Sejumlah tokoh tampak menyampaikan orasi. Diantaranya tokoh agama dari perwakilan sejumlah ormas yang terlibat dalam aksi tersebut. Mereka pada intinya menyesalkan pidato Gubernur Cornelis yang dinilai provokatif. Mereka juga menyayangkan pemulangan para ulama yang datang ke Kalbar beberapa waktu lalu.

Pihak kepolisian sendiri juga berjaga sangat ketat. Sejumlah kendaraan berat diparkir di simpang jalan Daeng Abdul Hadi dan Ahmad Yani Pontianak. Sementara, para personil polisi dan TNI terkonsentrasi menjaga pagar pintu masuk Masjid Mujahidin.

Semakin siang, jumlah massa yang datang bertambah. Tidak hanya laki-laki, sejumlah perempuan juga turut serta. Menjelang waktu Dzuhur, orator di mobil komando mengarahkan peserta aksi untuk bersiap melaksanakan salat berjamaah.

Massa beserta kepolisian dan TNI yang berjaga menunaikan ibadah bersama. Besarnya jamaah sampai meluber ke teras masjid. Usai salat, salah seorang habib menyampaikan tausiah singkat kepada para peserta aksi.

Setelah itu, massa kembali terkonsentrasi di halaman Masjid Mujahidin. Cuaca yang terik tak menyurutkan semangat mereka. Sebelum melaksanakan pawai, koordinator lapangan (Korlap) aksi, Syarif Hasan Basri Al-Kadri, menyampaikan himbauannya agar peserta menjaga ketertiban dan tidak merusak apapun, termasuk tanaman. Ia juga mengingatkan peserta aksi untuk menjaga kebersihan.

Memang, dalam aksi kali ini, ada sejumlah relawan yang menjadi tim kebersihan. Sama seperti dalam aksi damai besar di Jakarta. Tim khusus ini menggunakan atribut berupa slayer berwarna biru muda bertuliskan “Tim Bersih-bersih Aksi Bela Ulama”. Tak hanya memungut sampah, ketika pawai, mereka juga membagi-bagikan kurma kepada para peserta.

Massa kemudian memulai pawai dengan tujuan Markas Polda Kalbar. Sebagian massa memilih berjalan kaki, ada pula yang menggunakan kendaraan.
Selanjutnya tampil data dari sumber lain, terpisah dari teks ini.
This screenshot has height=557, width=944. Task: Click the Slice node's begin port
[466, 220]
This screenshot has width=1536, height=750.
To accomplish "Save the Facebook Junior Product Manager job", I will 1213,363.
Sempat terjadi insiden salah paham antara pihak kepolisian dan massa aksi. Pihak kepolisian yang menjaga ketat pintu masuk area Mujahidin berusaha menyita bambu bendera yang berujung runcing. Pihak massa aksi, yang mengira aparat kepolisian hendak merebut bendera, melawan. Akibatnya, sempat terjadi dorong-dorongan serta pelemparan botol air minum oleh massa aksi kepada aparat. Aparat pun sempat menutup pagar Masjid Mujahidin untuk mencegah massa terus keluar. Namun, massa terus mendesak hingga akhirnya aparat membuka pagar untuk menghindari keributan lebih jauh.
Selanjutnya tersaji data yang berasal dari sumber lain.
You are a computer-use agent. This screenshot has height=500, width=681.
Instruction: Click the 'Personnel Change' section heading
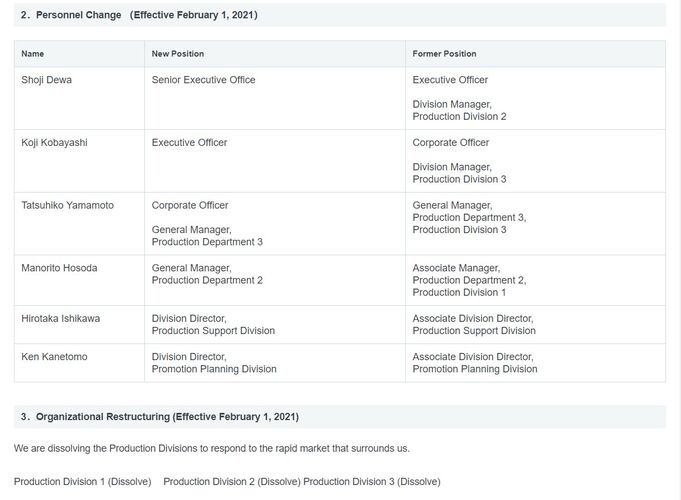pos(139,15)
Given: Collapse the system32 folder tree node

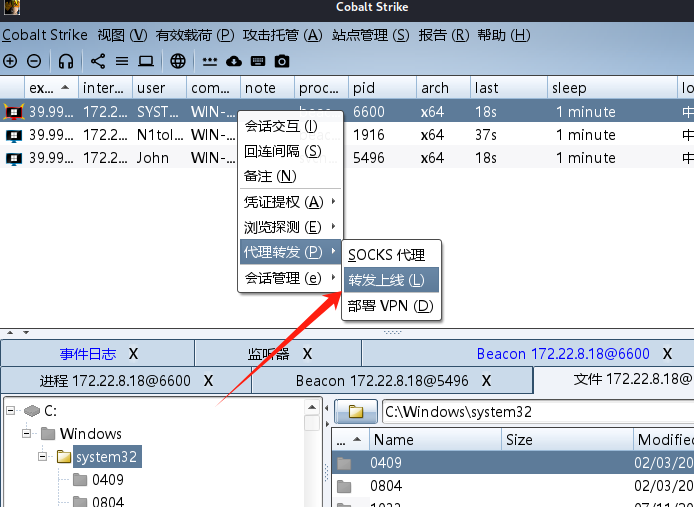Looking at the screenshot, I should [43, 457].
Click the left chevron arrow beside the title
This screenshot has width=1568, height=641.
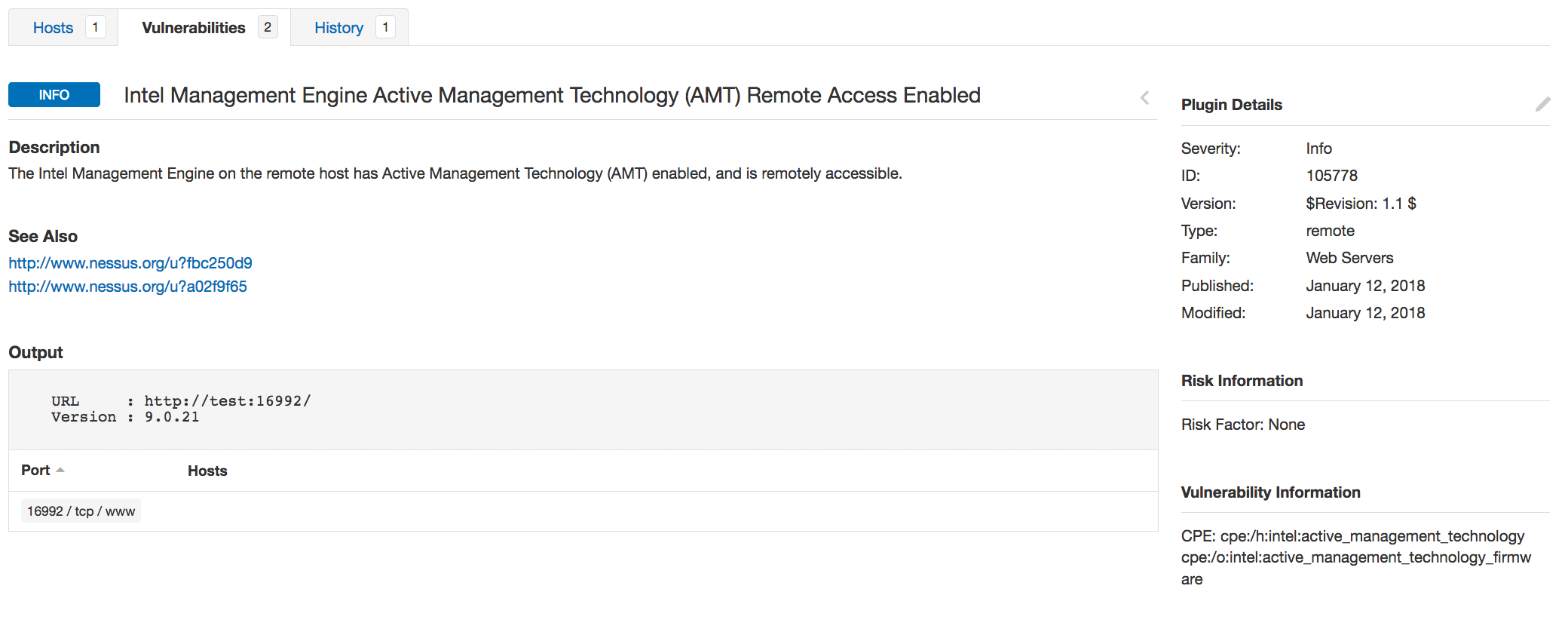pyautogui.click(x=1144, y=97)
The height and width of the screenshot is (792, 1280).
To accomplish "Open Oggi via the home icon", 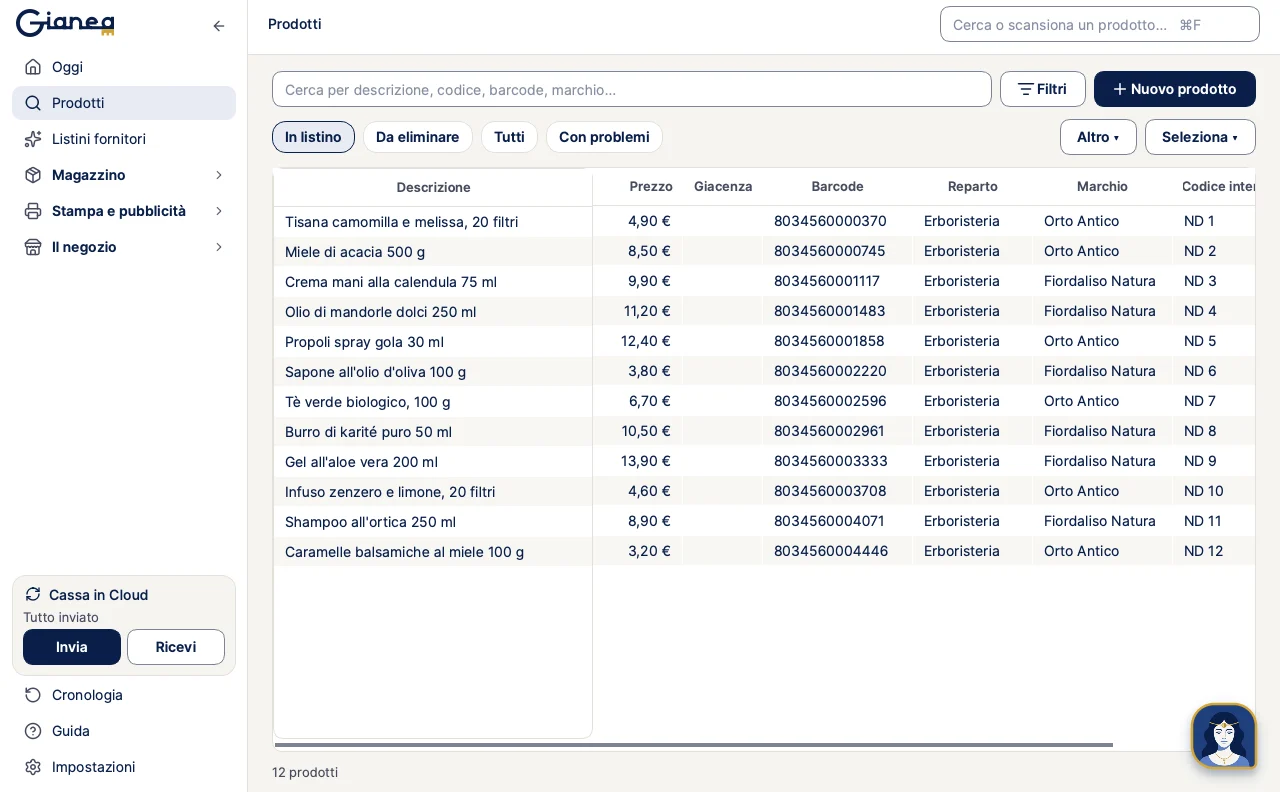I will click(x=33, y=67).
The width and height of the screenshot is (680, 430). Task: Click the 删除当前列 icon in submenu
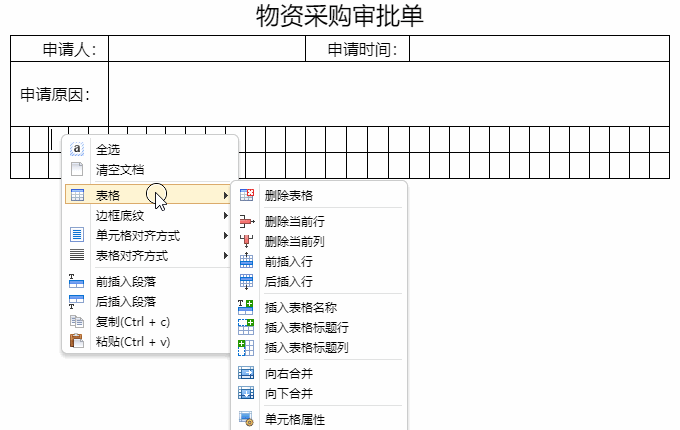pyautogui.click(x=247, y=241)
Massa aksi dari memenuhi ruas Jalan Ahmad Yani. Berlangsung luar biasa tertib nan simpatik. Sepanjang perjalanan, lantunan shalawat dan dzikir menggema. Karena sebagian massa memilih jalan kaki, long march itu berjalan pelan.
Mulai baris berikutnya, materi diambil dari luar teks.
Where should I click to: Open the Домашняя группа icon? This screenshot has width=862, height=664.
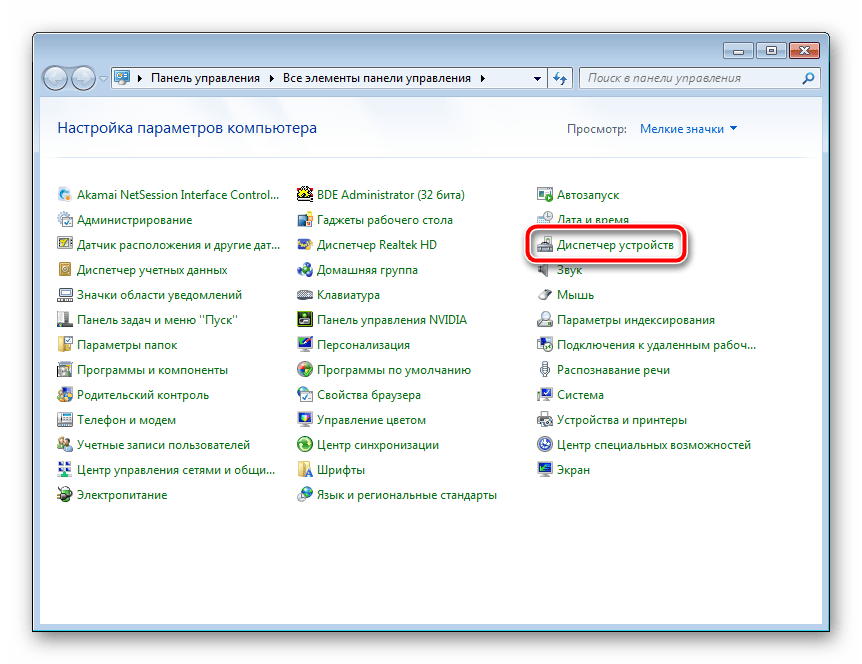[x=305, y=270]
Aktivitas lalulintas di jalan Ahmad Yani nyaris lumpuh. Kemacetan panjang terjadi sehingga pihak kepolisian mengarahkan pengendara untuk melewati jalur alternatif. Jalan Ahmad Yani dari bundaran Untan hingga Mujahidin ditutup total oleh kepolisian.

Massa aksi sempat terhenti ketika sejumlah orang menyeberang ke Taman Budaya. Hal ini dihentikan kepolisian. Korlap aksi benar-benar dipatuhi. Massa yang dimintanya untuk kembali kedalam barisan, langsung masuk barisan lagi.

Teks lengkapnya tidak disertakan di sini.